A police statement said officers detained six males and two females during the Wednesday night operation in Havendale, a middle-class community at the foot of the mountains that tower above Kingston. They also seized nearly $150,000 in cash, jewelry, eight flat-screen television sets and five cars, including a BMW 5-series luxury sedan.
Amid an ongoing crackdown on the Jamaican swindlers, authorities say numerous lottery scammers have recently fled their Montego Bay base and relocated to other communities across the Caribbean island. Police urged residents to "desist from renting houses to them or assisting them in any way."
Police Commissioner Owen Ellington has said that other scam suspects arrested earlier this year have since been released on bail, frustrating investigators. Political leaders say they're worried that the lottery scams will seriously damage Jamaica's reputation.
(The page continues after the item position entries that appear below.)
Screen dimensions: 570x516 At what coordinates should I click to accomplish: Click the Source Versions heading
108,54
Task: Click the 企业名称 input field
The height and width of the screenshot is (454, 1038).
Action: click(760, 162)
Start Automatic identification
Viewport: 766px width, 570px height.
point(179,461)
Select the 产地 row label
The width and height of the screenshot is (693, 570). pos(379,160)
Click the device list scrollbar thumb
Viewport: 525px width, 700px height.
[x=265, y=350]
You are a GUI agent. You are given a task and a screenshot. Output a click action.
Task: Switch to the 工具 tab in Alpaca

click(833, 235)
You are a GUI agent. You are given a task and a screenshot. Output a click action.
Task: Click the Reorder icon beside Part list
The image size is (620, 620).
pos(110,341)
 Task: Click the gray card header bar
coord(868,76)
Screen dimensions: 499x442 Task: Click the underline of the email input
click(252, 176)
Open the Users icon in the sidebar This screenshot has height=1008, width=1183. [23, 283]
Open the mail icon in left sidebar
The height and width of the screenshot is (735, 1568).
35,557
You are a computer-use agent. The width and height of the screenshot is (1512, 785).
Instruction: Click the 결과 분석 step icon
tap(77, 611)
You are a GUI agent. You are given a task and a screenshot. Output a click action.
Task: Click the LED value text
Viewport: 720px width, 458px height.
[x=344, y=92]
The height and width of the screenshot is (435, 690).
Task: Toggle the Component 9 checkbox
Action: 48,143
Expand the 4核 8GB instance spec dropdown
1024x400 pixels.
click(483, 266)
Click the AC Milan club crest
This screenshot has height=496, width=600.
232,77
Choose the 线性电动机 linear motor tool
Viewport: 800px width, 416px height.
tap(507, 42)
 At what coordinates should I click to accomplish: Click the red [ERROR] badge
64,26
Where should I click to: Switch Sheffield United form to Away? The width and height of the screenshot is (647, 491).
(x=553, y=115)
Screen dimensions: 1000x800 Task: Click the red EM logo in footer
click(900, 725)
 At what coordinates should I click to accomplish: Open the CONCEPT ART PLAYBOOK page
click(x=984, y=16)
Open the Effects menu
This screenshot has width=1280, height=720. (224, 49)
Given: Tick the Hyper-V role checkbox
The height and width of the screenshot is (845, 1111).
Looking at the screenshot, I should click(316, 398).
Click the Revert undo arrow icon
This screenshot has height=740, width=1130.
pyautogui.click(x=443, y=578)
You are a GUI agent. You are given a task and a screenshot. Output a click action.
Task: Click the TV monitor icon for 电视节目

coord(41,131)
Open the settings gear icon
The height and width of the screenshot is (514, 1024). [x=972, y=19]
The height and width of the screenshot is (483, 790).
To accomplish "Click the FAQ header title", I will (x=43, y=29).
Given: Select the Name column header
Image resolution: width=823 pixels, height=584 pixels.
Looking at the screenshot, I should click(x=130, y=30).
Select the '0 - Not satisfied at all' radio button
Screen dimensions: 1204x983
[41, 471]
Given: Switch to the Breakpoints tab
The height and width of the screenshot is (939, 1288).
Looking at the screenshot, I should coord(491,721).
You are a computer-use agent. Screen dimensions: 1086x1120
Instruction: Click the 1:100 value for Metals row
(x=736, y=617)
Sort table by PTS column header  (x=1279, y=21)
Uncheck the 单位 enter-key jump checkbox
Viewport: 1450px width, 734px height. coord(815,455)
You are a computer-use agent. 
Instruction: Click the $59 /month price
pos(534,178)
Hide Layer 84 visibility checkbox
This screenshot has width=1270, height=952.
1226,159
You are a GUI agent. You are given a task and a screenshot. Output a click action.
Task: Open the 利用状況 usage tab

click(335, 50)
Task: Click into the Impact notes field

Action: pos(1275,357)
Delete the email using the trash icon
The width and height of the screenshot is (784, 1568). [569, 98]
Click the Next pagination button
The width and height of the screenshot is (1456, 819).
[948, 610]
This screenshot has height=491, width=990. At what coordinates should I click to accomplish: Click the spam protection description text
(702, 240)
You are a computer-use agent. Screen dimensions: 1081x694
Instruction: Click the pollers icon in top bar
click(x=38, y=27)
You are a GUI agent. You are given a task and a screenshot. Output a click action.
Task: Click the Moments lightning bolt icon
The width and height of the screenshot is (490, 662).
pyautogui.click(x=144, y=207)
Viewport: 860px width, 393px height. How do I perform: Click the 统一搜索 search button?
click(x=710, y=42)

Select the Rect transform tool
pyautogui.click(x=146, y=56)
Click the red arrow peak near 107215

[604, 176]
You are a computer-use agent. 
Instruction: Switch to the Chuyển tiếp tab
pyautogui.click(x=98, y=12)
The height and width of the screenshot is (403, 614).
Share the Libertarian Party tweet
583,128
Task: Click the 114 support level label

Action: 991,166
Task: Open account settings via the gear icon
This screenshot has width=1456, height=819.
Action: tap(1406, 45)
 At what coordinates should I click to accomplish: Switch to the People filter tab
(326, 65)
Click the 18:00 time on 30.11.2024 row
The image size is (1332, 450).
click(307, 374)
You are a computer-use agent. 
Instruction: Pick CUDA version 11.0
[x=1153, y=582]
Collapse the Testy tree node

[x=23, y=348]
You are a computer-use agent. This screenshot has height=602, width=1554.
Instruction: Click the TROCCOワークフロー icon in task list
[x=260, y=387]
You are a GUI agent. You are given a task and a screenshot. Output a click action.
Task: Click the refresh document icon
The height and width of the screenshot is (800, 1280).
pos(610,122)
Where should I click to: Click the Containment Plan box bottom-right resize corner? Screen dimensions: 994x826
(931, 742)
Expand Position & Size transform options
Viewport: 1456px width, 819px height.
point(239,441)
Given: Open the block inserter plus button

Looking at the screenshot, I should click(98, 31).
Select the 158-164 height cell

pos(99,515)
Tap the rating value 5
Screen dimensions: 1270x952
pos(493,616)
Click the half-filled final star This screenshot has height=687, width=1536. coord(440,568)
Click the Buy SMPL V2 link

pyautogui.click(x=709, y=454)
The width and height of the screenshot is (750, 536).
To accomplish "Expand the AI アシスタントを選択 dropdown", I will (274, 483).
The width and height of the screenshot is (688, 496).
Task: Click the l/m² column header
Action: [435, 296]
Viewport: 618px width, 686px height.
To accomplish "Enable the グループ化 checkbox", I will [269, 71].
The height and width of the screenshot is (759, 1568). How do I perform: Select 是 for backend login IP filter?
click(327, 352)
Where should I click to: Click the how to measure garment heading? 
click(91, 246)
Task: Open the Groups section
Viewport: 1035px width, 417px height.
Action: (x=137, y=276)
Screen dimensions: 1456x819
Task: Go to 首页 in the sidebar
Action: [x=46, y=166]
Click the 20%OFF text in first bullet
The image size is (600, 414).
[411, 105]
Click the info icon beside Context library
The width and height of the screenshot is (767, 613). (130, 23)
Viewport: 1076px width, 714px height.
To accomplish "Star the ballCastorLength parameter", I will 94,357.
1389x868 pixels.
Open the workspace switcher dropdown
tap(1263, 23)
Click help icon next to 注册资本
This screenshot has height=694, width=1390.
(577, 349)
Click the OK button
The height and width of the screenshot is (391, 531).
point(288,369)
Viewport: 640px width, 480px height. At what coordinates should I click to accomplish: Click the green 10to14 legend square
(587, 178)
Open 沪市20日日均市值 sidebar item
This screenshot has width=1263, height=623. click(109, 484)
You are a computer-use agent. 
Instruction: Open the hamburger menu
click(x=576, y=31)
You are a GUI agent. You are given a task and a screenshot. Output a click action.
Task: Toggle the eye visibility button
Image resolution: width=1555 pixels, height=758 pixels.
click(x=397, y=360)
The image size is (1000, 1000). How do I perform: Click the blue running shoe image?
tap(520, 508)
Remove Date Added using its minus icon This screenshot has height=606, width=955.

Ellington has also warned that more school-age youngsters in Jamaica are becoming involved with the telemarketing scam rings, which target mostly the elderly, and Internet crimes. Jamaican police did not reveal the ages of the eight people arrested in Havendale.
At a Tuesday forum on national security in Montego Bay, where many of the lottery scams are based, Ellington urged parents to take responsibility of their children. He said some parents are even colluding with young suspects, which police officials say can be as little as 14 years old.
"We have parents who have bank accounts, cars, houses and so on bought for them by their children who are under 18 years old," Ellington said.
A month ago, Jamaica announced a new government task force to fight the lottery scams that have made the tourism-dependent Caribbean country a center for international telemarketing fraud.
The scams started taking off in Jamaica roughly five years ago, at about the same time the island became a regional leader in call centers dedicated to customer service. Since 2006, many of the legitimate call centers have been based in Montego Bay, and that's where many of the fraud rings have popped up.
For the past three years, the Jamaican and U.S. governments have already run a joint task force that has been trying to curb the schemes, but the problem has worsened.
Even the most conservative estimates put the yearly take from Jamaican scams at $300 million, up from about $30 million in 2009. A U.S. Federal Trade Commission official believes the scams could now be bilking Americans out of $1 billion a year.
Most incidents go unreported out of fear or embarrassment, according to the U.S. commission.
Jamaica hasn't extradited a single scam suspect to the United States, but island police and U.S. Immigration and Customs Enforcement authorities say some extraditions are in the pipeline.
The schemes are so entrenched in Jamaica that some American police departments are warning vulnerable elderly residents to be wary of calls from Jamaica's 876 telephone code.